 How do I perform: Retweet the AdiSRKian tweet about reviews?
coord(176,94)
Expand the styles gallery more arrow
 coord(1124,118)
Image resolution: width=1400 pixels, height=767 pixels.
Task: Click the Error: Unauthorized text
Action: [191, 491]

========================

Reproduce the whole listing verbatim.

 How do I perform: Retweet the AdiSRKian tweet about reviews?
coord(176,94)
Expand the styles gallery more arrow
 coord(1124,118)
Image resolution: width=1400 pixels, height=767 pixels.
Task: Click the Error: Unauthorized text
Action: [191, 491]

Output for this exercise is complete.